Togo opposition leaders on Sunday said they were not hopeful of political change, as parliament prepared to discuss potential constitutional reform after days of huge anti-government protests.
Hundreds of thousands of demonstrators took to the streets this week calling for presidential term limits and denouncing President Faure Gnassingbe and his family’s half-century in power.
Gnassingbe took over as leader in 2005 after the death of his father, Gnassingbe Eyadema, who had come to power in 1967 after a military coup.
Togo’s opposition has long called for constitutional reform and in an apparent concession, the government has proposed a new bill to parliament, which has been recalled for Tuesday.
But Eric Dupuy, spokesman for the CAP 2015 opposition grouping, described the bill as a “delaying tactic”.
“We don’t expect anything from it. We still don’t know the details of the bill. At this stage it’s difficult to talk about it,” he told AFP.
Faure Gnassingbe, who currently holds the rotating presidency of the West African regional bloc ECOWAS, has won three elections in 2005, 2010 and 2015.

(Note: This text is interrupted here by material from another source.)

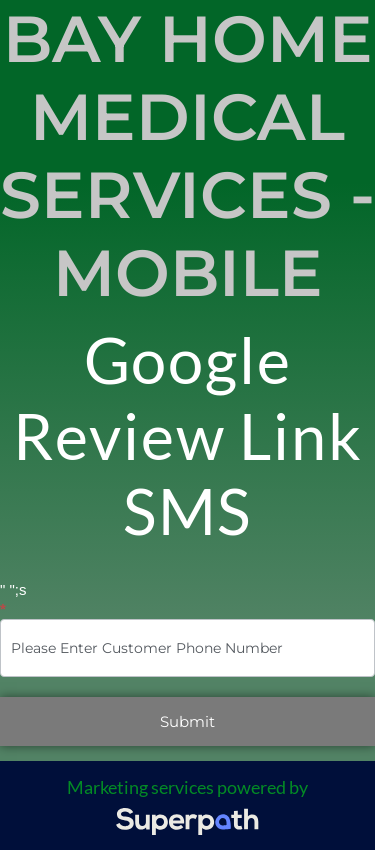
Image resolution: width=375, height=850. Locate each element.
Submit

But the opposition has disputed the results and hundreds have been killed in post-poll protests.
This week’s demonstrations were largely peaceful, although police fired teargas at protesters who had mounted barricades in some areas of the capital Lome and more than 80 people were arrested.
Dupuy said Sunday human rights groups had told them all of those detained had been released overnight, but there was no official confirmation from the authorities.
Mobile internet services remained disrupted, according to an AFP correspondent in Lome, who said the atmosphere was calm and there were few people on the streets Sunday morning.
The opposition wants a return to the provision for a maximum of two, five-year presidential terms as well as the introduction of a two-round voting system.
The United Nations has urged the opposition to work with the government to enact reforms.
Togo’s civil service minister Gilbert Barawa said on Friday it was unclear whether lawmakers, who are not officially due back until October, will have time to discuss the reform bill at Tuesday’s extraordinary session.